Lo stabilimento Bosch di Bari – Tecnologie Diesel S.p.A. è al centro di un progetto di trasformazione industriale che punta a farne un hub europeo per le attività di remanufacturing nell’ambito dell’economia circolare. L’iniziativa, avviata nel 2025, si inserisce nella strategia del gruppo orientata a sostenibilità, innovazione e valorizzazione delle competenze.
Il progetto prevede lo sviluppo interno delle attività di rilavorazione di componenti automotive destinati al mercato aftermarket, tra cui pompe ad alta pressione, con l’obiettivo di estendere progressivamente il perimetro tecnologico anche ad alcune famiglie di iniettori.
La prima fase ha comportato il trasferimento a Bari delle attività di rilavorazione precedentemente svolte nello stabilimento di Jihlava, nella Repubblica Ceca, accompagnato da un programma di formazione dedicato per l’acquisizione di nuove competenze produttive.

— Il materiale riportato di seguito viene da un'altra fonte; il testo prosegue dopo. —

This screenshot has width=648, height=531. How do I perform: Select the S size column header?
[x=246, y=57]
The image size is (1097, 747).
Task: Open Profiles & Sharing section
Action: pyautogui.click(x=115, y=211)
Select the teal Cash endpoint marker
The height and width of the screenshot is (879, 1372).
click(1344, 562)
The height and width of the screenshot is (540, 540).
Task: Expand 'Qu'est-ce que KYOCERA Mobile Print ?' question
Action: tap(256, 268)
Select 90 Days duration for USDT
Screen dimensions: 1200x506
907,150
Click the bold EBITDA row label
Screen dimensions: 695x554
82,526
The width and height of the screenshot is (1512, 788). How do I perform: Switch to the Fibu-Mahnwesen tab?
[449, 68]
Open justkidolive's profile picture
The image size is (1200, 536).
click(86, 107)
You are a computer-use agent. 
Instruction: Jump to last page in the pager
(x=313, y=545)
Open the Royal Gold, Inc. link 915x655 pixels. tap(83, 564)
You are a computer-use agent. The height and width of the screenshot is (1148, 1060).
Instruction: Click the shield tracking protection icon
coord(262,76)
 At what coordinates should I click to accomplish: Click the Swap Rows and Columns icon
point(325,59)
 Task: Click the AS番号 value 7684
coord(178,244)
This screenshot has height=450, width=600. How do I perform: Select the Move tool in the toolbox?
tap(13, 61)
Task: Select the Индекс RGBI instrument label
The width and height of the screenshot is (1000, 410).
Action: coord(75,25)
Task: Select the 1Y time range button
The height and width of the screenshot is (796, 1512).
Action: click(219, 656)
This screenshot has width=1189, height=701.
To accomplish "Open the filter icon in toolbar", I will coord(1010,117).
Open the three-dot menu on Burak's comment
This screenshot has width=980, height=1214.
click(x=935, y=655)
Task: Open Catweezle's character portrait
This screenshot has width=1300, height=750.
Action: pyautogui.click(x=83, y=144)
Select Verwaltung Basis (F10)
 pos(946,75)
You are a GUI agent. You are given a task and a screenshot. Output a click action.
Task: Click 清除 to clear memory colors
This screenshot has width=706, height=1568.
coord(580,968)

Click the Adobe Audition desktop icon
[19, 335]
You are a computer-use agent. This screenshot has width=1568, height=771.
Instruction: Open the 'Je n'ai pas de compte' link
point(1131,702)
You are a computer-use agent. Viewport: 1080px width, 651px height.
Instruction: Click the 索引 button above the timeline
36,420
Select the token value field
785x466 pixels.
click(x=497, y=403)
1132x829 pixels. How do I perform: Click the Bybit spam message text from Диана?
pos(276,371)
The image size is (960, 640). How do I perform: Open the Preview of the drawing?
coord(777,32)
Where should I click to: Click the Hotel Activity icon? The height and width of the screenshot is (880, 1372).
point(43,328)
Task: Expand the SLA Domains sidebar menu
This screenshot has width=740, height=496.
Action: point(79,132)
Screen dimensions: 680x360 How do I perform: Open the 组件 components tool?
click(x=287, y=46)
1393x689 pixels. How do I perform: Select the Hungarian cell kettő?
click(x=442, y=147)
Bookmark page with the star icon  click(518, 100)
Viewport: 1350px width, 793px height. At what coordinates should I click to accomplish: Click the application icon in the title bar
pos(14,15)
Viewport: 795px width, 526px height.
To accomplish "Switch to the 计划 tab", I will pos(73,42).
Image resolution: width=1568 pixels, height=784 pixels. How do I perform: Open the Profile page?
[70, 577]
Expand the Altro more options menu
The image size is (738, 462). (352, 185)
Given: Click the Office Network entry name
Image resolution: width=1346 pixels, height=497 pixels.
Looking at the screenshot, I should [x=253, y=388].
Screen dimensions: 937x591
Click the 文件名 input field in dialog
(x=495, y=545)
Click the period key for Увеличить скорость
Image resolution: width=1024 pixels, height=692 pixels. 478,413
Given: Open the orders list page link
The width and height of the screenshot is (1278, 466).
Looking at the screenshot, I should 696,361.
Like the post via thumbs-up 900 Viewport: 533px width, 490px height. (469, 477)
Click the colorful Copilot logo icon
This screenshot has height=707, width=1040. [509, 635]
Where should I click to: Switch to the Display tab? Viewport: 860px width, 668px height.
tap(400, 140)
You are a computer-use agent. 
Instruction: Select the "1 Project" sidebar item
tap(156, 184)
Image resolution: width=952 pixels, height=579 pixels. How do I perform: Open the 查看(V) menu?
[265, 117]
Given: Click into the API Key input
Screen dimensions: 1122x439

Secondo l’azienda, il rafforzamento delle attività di aftermarket e rigenerazione rappresenta un elemento chiave del nuovo modello industriale, in linea con le direttive europee sulla sostenibilità e sull’estensione del ciclo di vita dei prodotti. L’evoluzione del sito pugliese punta anche a sostenere la trasformazione produttiva e a generare nuove opportunità occupazionali in un contesto di progressiva riduzione della produzione legata al diesel.